**ABOUT THIS EXERCISE**
Would you transcribe the lines running from the one that holds "Where should I" to the last line of the records? Leave every picture out.

──────── ENTRIES SUPPLIED

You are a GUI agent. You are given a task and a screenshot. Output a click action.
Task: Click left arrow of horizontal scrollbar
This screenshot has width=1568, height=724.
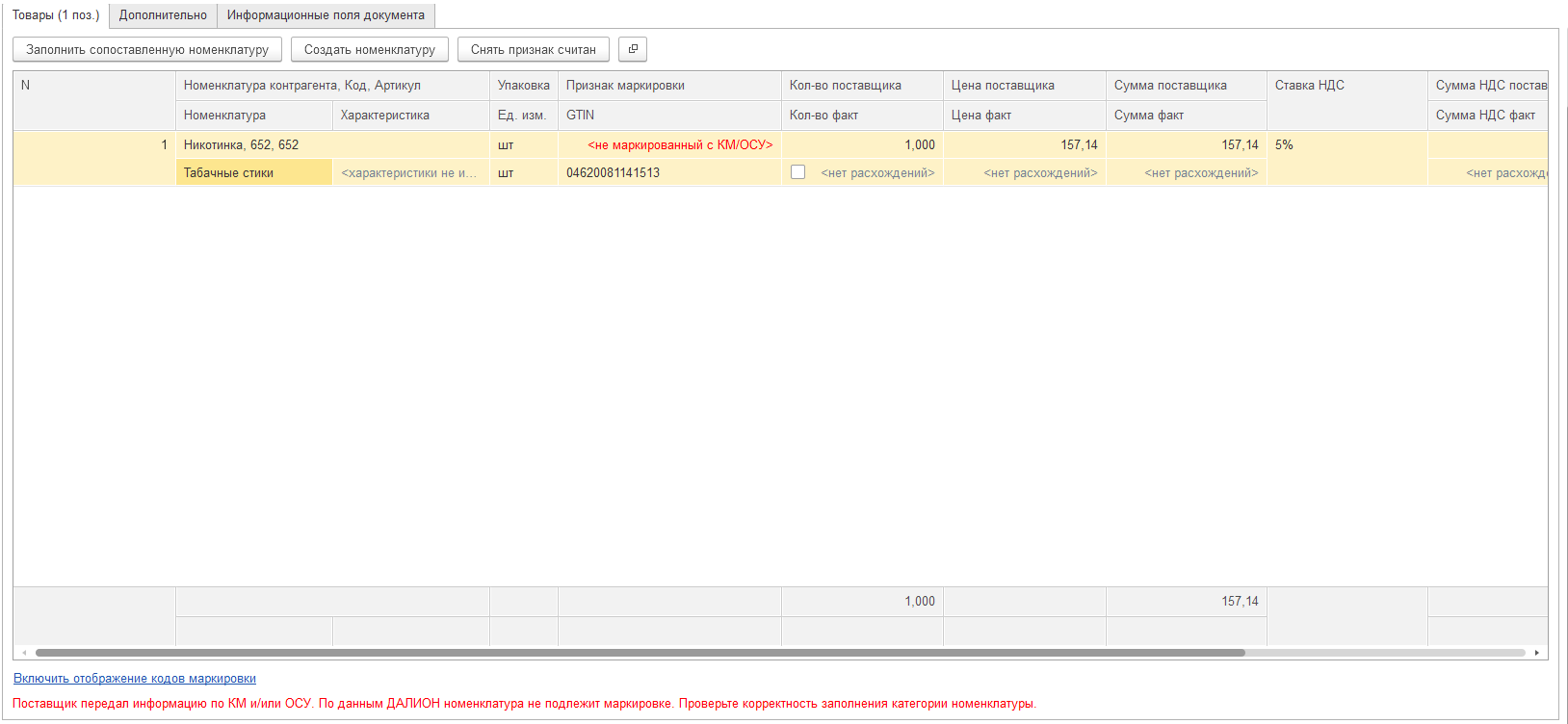(24, 653)
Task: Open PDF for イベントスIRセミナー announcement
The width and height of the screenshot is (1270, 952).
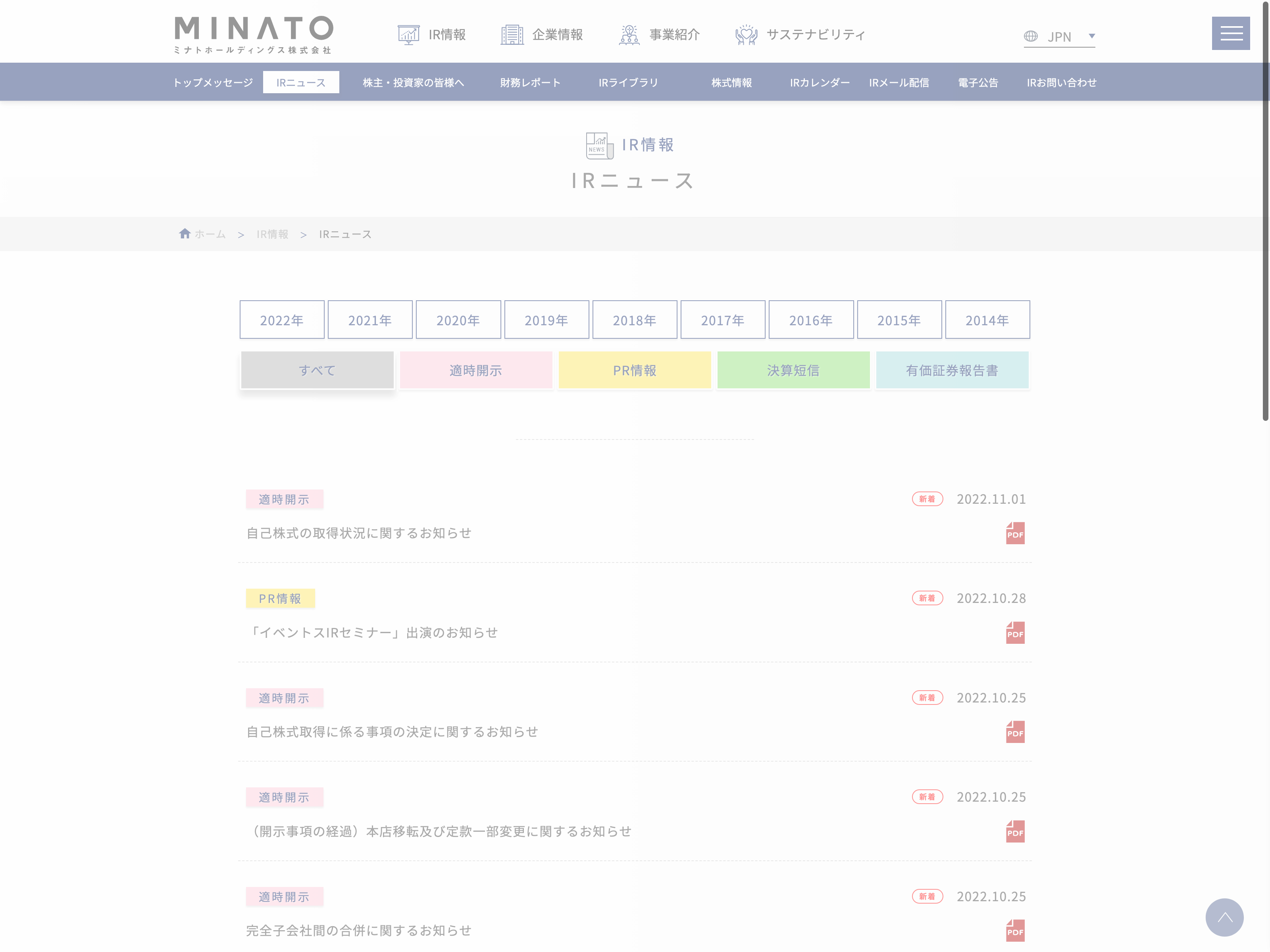Action: (1015, 632)
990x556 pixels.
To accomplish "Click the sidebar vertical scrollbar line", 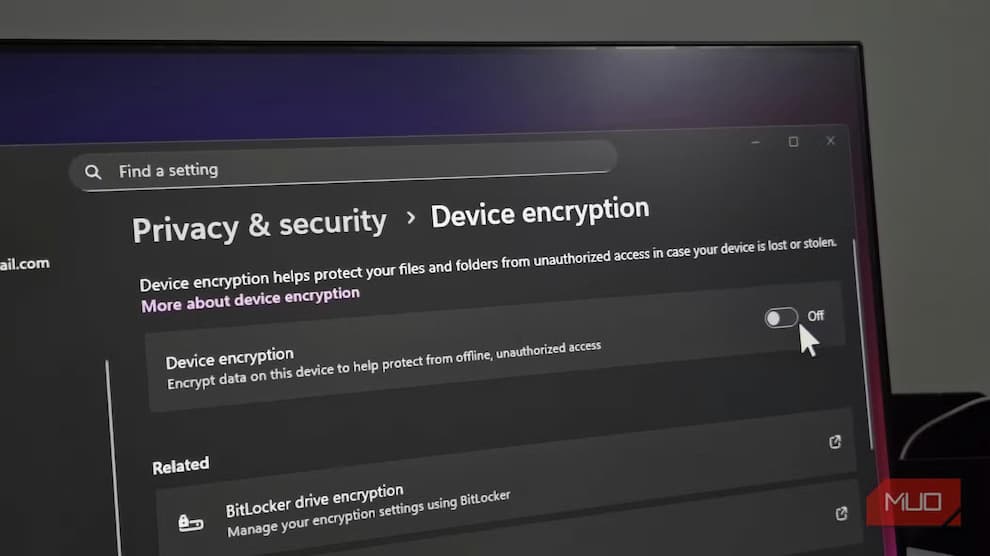I will (112, 458).
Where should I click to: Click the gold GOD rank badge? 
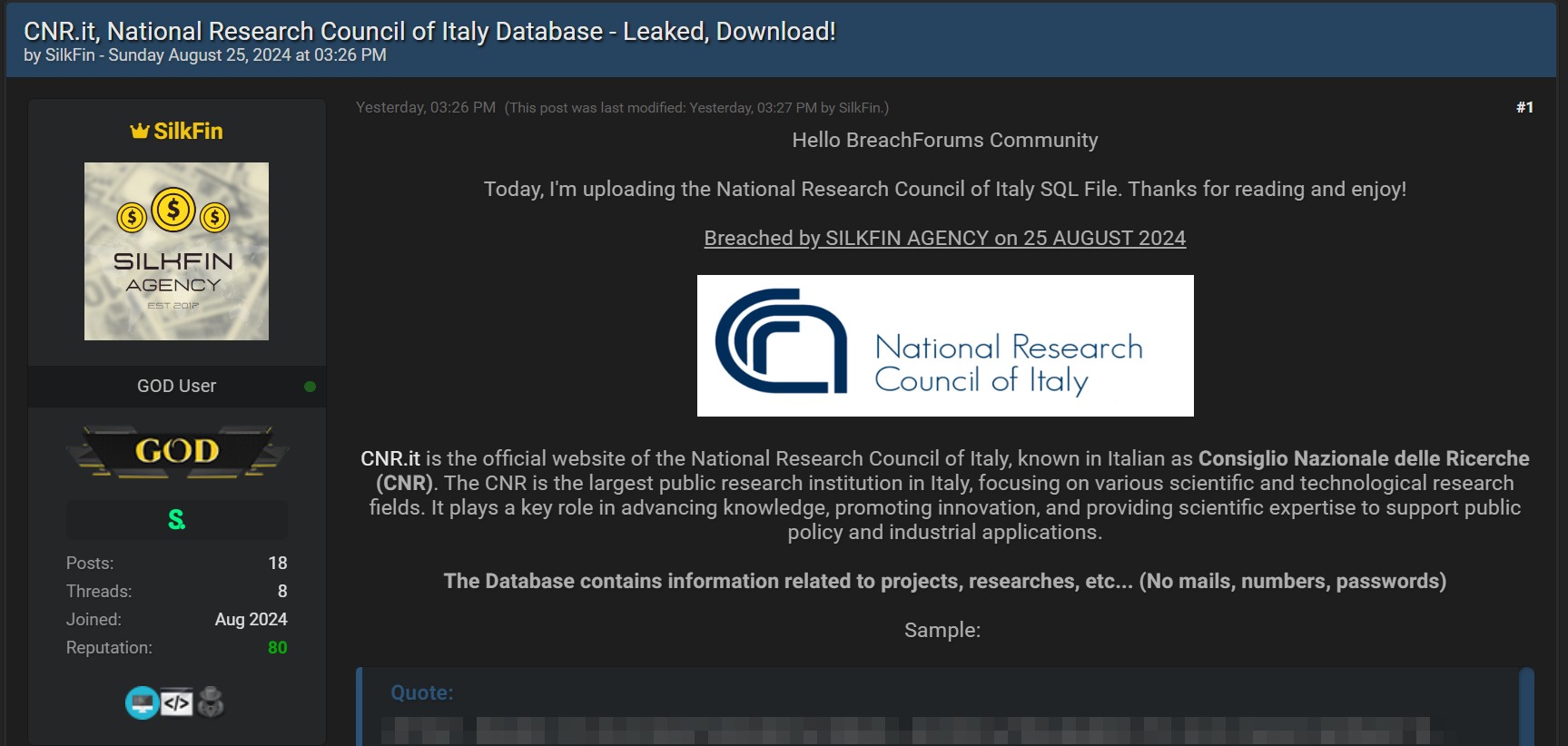pyautogui.click(x=177, y=451)
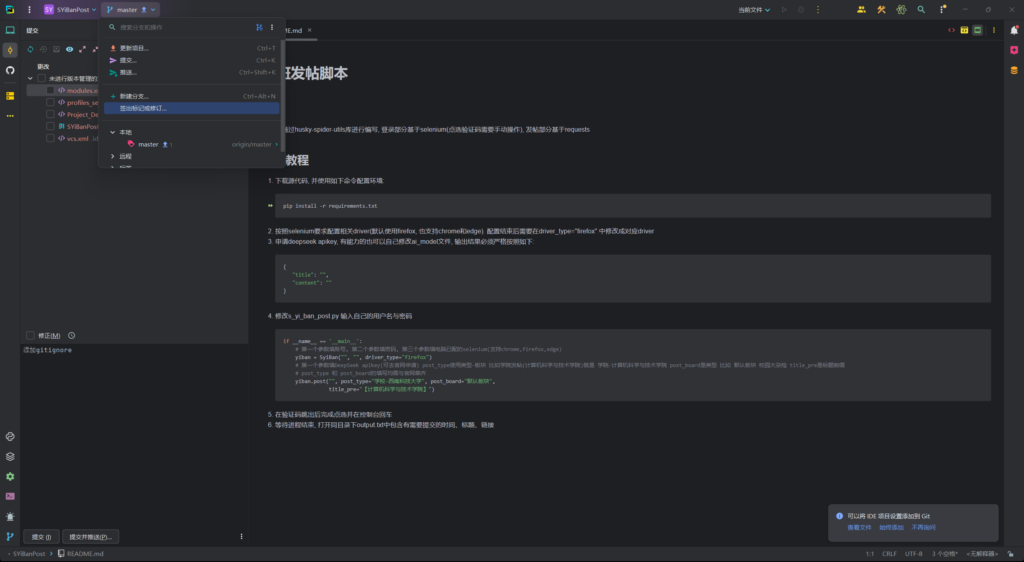1024x562 pixels.
Task: Enable the 修正 (Amend) checkbox
Action: [x=29, y=335]
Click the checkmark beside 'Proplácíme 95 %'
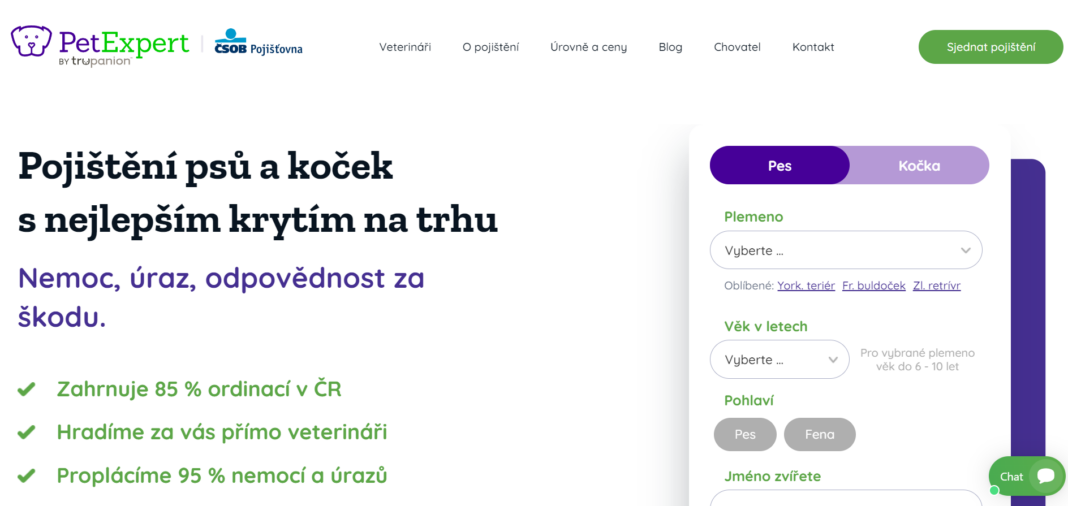 27,475
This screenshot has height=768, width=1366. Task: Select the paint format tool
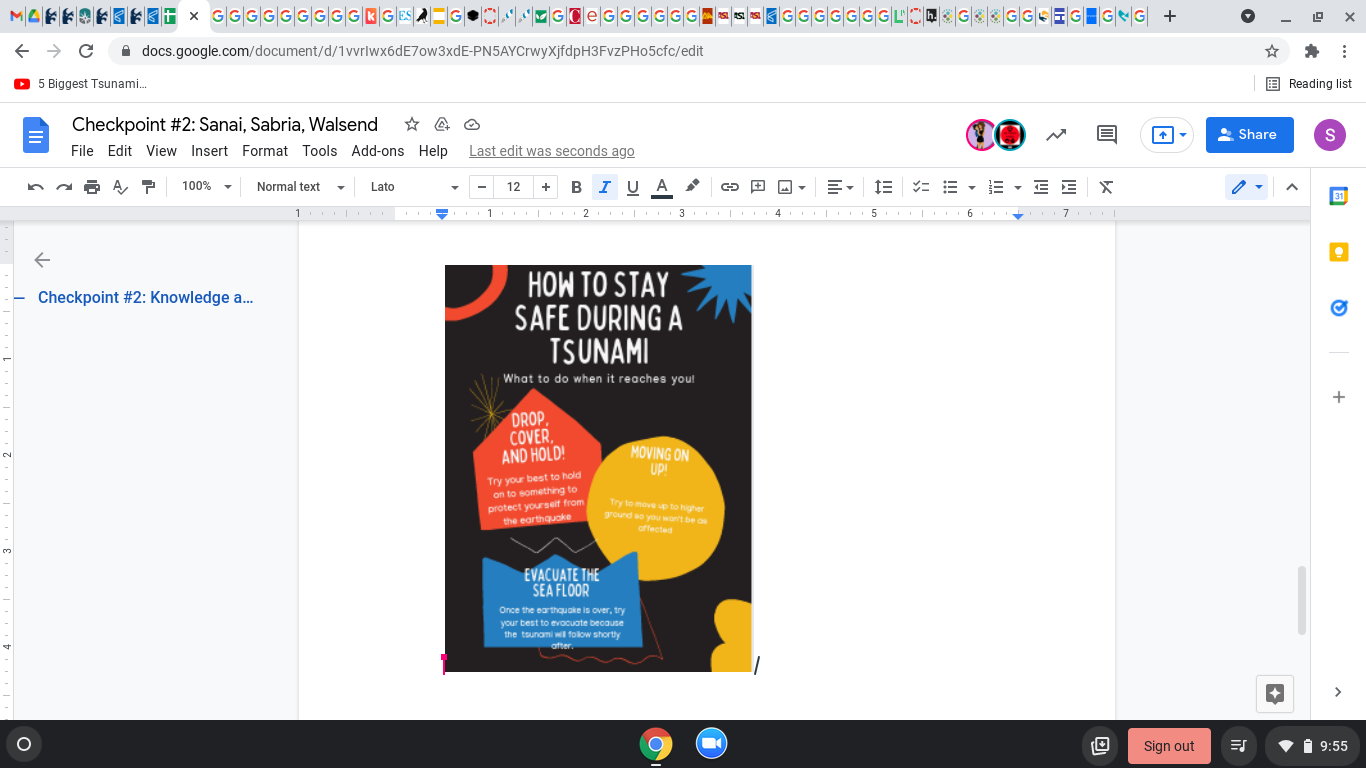coord(149,187)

────────────────

**WRITTEN SOLUTION**
Where should I click to: Click the gold GOD rank badge? 
pyautogui.click(x=177, y=451)
1024x562 pixels.
Task: Enable the 修正 (Amend) checkbox
Action: [x=29, y=335]
Click the checkmark beside 'Proplácíme 95 %'
 27,475
This screenshot has height=768, width=1366. Task: Select the paint format tool
coord(149,187)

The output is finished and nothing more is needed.